**What this task involves:**
Exactly reproduce each record listed below.

** Provided data follows **

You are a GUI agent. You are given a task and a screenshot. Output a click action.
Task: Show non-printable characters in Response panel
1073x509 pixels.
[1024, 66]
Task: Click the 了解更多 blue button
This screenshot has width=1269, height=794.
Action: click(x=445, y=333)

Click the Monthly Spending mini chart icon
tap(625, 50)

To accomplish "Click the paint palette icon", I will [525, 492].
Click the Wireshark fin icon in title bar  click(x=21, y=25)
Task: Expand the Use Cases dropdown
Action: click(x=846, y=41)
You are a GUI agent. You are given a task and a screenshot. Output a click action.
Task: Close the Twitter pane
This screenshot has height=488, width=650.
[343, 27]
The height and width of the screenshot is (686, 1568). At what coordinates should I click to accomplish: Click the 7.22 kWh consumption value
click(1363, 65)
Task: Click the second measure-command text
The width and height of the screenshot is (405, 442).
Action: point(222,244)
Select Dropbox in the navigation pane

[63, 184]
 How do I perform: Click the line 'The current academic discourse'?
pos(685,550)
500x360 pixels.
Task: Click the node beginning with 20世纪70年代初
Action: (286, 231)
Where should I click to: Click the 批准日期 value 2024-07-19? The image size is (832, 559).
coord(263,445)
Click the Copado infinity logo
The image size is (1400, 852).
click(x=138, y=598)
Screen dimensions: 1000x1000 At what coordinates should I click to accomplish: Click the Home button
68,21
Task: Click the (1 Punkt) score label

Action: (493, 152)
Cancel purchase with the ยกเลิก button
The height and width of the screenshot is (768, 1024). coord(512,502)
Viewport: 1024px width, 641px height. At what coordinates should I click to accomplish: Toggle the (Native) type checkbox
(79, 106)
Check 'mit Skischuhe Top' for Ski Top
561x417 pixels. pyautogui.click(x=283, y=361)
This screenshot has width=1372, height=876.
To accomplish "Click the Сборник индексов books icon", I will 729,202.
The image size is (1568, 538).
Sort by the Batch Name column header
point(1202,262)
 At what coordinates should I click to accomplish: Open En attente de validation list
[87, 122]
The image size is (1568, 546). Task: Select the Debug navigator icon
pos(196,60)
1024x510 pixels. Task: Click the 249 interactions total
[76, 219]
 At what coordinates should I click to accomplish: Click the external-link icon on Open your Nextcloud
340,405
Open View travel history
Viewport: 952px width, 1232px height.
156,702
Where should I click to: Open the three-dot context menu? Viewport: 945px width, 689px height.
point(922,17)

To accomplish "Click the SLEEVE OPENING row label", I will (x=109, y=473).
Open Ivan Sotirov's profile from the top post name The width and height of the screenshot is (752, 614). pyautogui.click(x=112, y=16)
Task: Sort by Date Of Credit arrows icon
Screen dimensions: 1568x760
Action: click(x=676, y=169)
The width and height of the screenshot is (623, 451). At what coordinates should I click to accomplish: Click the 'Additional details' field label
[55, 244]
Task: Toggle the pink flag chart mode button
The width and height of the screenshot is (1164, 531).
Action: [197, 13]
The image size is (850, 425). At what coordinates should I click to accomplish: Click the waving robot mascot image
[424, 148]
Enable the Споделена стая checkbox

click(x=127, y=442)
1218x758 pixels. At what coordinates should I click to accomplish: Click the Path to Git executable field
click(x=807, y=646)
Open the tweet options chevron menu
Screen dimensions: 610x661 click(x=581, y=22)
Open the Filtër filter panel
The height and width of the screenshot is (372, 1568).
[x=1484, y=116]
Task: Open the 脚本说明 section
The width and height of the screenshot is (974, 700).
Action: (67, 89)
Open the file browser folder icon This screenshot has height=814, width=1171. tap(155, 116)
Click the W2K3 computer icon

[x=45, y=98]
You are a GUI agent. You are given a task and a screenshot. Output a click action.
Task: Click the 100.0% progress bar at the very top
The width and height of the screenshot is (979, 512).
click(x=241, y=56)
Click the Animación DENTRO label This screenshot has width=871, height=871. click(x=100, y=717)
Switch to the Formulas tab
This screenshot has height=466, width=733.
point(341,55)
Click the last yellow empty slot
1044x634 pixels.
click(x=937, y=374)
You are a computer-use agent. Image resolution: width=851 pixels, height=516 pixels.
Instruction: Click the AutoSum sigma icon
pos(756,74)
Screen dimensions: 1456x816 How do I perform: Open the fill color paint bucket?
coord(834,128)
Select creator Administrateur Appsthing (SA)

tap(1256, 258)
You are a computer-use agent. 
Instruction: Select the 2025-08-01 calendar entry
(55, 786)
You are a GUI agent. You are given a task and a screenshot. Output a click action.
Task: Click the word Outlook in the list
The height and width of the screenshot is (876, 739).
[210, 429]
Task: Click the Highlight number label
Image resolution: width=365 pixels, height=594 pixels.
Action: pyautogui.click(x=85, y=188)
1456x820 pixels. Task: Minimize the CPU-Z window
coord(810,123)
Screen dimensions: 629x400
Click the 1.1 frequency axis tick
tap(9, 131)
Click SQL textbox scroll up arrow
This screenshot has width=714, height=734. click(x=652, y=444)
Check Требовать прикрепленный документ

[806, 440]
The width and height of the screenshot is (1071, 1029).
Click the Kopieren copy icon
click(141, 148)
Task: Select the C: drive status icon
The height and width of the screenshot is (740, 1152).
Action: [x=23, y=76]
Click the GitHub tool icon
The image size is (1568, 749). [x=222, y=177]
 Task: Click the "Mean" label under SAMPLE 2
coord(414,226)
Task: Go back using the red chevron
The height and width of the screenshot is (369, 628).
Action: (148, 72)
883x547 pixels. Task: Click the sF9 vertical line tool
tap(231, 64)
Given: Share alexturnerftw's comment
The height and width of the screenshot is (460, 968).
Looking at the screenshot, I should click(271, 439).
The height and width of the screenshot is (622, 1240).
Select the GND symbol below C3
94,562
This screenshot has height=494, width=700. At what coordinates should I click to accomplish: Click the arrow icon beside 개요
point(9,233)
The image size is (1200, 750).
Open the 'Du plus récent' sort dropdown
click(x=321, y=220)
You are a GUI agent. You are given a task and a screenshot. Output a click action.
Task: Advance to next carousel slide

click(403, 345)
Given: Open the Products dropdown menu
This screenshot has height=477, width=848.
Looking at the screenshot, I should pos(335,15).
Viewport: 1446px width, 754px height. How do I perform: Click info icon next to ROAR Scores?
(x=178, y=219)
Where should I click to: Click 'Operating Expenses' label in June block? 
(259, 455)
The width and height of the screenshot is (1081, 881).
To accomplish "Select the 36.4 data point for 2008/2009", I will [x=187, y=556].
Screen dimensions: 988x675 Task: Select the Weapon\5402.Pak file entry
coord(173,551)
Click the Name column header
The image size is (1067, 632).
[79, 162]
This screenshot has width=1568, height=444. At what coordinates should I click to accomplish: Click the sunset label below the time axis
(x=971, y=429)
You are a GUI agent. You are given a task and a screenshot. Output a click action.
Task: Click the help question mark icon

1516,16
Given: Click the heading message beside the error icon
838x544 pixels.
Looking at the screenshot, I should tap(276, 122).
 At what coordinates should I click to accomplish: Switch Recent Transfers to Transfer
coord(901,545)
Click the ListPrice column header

** End of Provided data **

**Worked solution:**
You are a GUI agent. You are given a task and a screenshot. Output a click action.
Task: Show non-printable characters in Response panel
1073x509 pixels.
[1024, 66]
Task: Click the 了解更多 blue button
This screenshot has width=1269, height=794.
Action: click(x=445, y=333)

Click the Monthly Spending mini chart icon
tap(625, 50)

To accomplish "Click the paint palette icon", I will [525, 492].
Click the Wireshark fin icon in title bar  click(x=21, y=25)
Task: Expand the Use Cases dropdown
Action: click(x=846, y=41)
You are a GUI agent. You are given a task and a screenshot. Output a click action.
Task: Close the Twitter pane
This screenshot has height=488, width=650.
[343, 27]
The height and width of the screenshot is (686, 1568). At what coordinates should I click to accomplish: Click the 7.22 kWh consumption value
click(1363, 65)
Task: Click the second measure-command text
The width and height of the screenshot is (405, 442).
Action: point(222,244)
Select Dropbox in the navigation pane

[63, 184]
 How do I perform: Click the line 'The current academic discourse'?
pos(685,550)
500x360 pixels.
Task: Click the node beginning with 20世纪70年代初
Action: (286, 231)
Where should I click to: Click the 批准日期 value 2024-07-19? The image size is (832, 559).
coord(263,445)
Click the Copado infinity logo
The image size is (1400, 852).
click(x=138, y=598)
Screen dimensions: 1000x1000 At what coordinates should I click to accomplish: Click the Home button
68,21
Task: Click the (1 Punkt) score label

Action: (493, 152)
Cancel purchase with the ยกเลิก button
The height and width of the screenshot is (768, 1024). coord(512,502)
Viewport: 1024px width, 641px height. At what coordinates should I click to accomplish: Toggle the (Native) type checkbox
(79, 106)
Check 'mit Skischuhe Top' for Ski Top
561x417 pixels. pyautogui.click(x=283, y=361)
This screenshot has width=1372, height=876.
To accomplish "Click the Сборник индексов books icon", I will 729,202.
The image size is (1568, 538).
Sort by the Batch Name column header
point(1202,262)
 At what coordinates should I click to accomplish: Open En attente de validation list
[87, 122]
The image size is (1568, 546). Task: Select the Debug navigator icon
pos(196,60)
1024x510 pixels. Task: Click the 249 interactions total
[76, 219]
 At what coordinates should I click to accomplish: Click the external-link icon on Open your Nextcloud
340,405
Open View travel history
Viewport: 952px width, 1232px height.
156,702
Where should I click to: Open the three-dot context menu? Viewport: 945px width, 689px height.
point(922,17)

To accomplish "Click the SLEEVE OPENING row label", I will (x=109, y=473).
Open Ivan Sotirov's profile from the top post name The width and height of the screenshot is (752, 614). pyautogui.click(x=112, y=16)
Task: Sort by Date Of Credit arrows icon
Screen dimensions: 1568x760
Action: click(x=676, y=169)
The width and height of the screenshot is (623, 451). At what coordinates should I click to accomplish: Click the 'Additional details' field label
[55, 244]
Task: Toggle the pink flag chart mode button
The width and height of the screenshot is (1164, 531).
Action: [197, 13]
The image size is (850, 425). At what coordinates should I click to accomplish: Click the waving robot mascot image
[424, 148]
Enable the Споделена стая checkbox

click(x=127, y=442)
1218x758 pixels. At what coordinates should I click to accomplish: Click the Path to Git executable field
click(x=807, y=646)
Open the tweet options chevron menu
Screen dimensions: 610x661 click(x=581, y=22)
Open the Filtër filter panel
The height and width of the screenshot is (372, 1568).
[x=1484, y=116]
Task: Open the 脚本说明 section
The width and height of the screenshot is (974, 700).
Action: (67, 89)
Open the file browser folder icon This screenshot has height=814, width=1171. tap(155, 116)
Click the W2K3 computer icon

[x=45, y=98]
You are a GUI agent. You are given a task and a screenshot. Output a click action.
Task: Click the 100.0% progress bar at the very top
The width and height of the screenshot is (979, 512).
click(x=241, y=56)
Click the Animación DENTRO label This screenshot has width=871, height=871. click(x=100, y=717)
Switch to the Formulas tab
This screenshot has height=466, width=733.
point(341,55)
Click the last yellow empty slot
1044x634 pixels.
click(x=937, y=374)
You are a computer-use agent. Image resolution: width=851 pixels, height=516 pixels.
Instruction: Click the AutoSum sigma icon
pos(756,74)
Screen dimensions: 1456x816 How do I perform: Open the fill color paint bucket?
coord(834,128)
Select creator Administrateur Appsthing (SA)

tap(1256, 258)
You are a computer-use agent. 
Instruction: Select the 2025-08-01 calendar entry
(55, 786)
You are a GUI agent. You are given a task and a screenshot. Output a click action.
Task: Click the word Outlook in the list
The height and width of the screenshot is (876, 739).
[210, 429]
Task: Click the Highlight number label
Image resolution: width=365 pixels, height=594 pixels.
Action: pyautogui.click(x=85, y=188)
1456x820 pixels. Task: Minimize the CPU-Z window
coord(810,123)
Screen dimensions: 629x400
Click the 1.1 frequency axis tick
tap(9, 131)
Click SQL textbox scroll up arrow
This screenshot has width=714, height=734. click(x=652, y=444)
Check Требовать прикрепленный документ

[806, 440]
The width and height of the screenshot is (1071, 1029).
Click the Kopieren copy icon
click(141, 148)
Task: Select the C: drive status icon
The height and width of the screenshot is (740, 1152).
Action: [x=23, y=76]
Click the GitHub tool icon
The image size is (1568, 749). [x=222, y=177]
 Task: Click the "Mean" label under SAMPLE 2
coord(414,226)
Task: Go back using the red chevron
The height and width of the screenshot is (369, 628).
Action: (148, 72)
883x547 pixels. Task: Click the sF9 vertical line tool
tap(231, 64)
Given: Share alexturnerftw's comment
The height and width of the screenshot is (460, 968).
Looking at the screenshot, I should click(271, 439).
The height and width of the screenshot is (622, 1240).
Select the GND symbol below C3
94,562
This screenshot has height=494, width=700. At what coordinates should I click to accomplish: Click the arrow icon beside 개요
point(9,233)
The image size is (1200, 750).
Open the 'Du plus récent' sort dropdown
click(x=321, y=220)
You are a GUI agent. You are given a task and a screenshot. Output a click action.
Task: Advance to next carousel slide

click(403, 345)
Given: Open the Products dropdown menu
This screenshot has height=477, width=848.
Looking at the screenshot, I should pos(335,15).
Viewport: 1446px width, 754px height. How do I perform: Click info icon next to ROAR Scores?
(x=178, y=219)
Where should I click to: Click 'Operating Expenses' label in June block? 
(259, 455)
The width and height of the screenshot is (1081, 881).
To accomplish "Select the 36.4 data point for 2008/2009", I will [x=187, y=556].
Screen dimensions: 988x675 Task: Select the Weapon\5402.Pak file entry
coord(173,551)
Click the Name column header
The image size is (1067, 632).
[79, 162]
This screenshot has width=1568, height=444. At what coordinates should I click to accomplish: Click the sunset label below the time axis
(x=971, y=429)
You are a GUI agent. You are given a task and a screenshot. Output a click action.
Task: Click the help question mark icon

1516,16
Given: Click the heading message beside the error icon
838x544 pixels.
Looking at the screenshot, I should tap(276, 122).
 At what coordinates should I click to accomplish: Switch Recent Transfers to Transfer
coord(901,545)
Click the ListPrice column header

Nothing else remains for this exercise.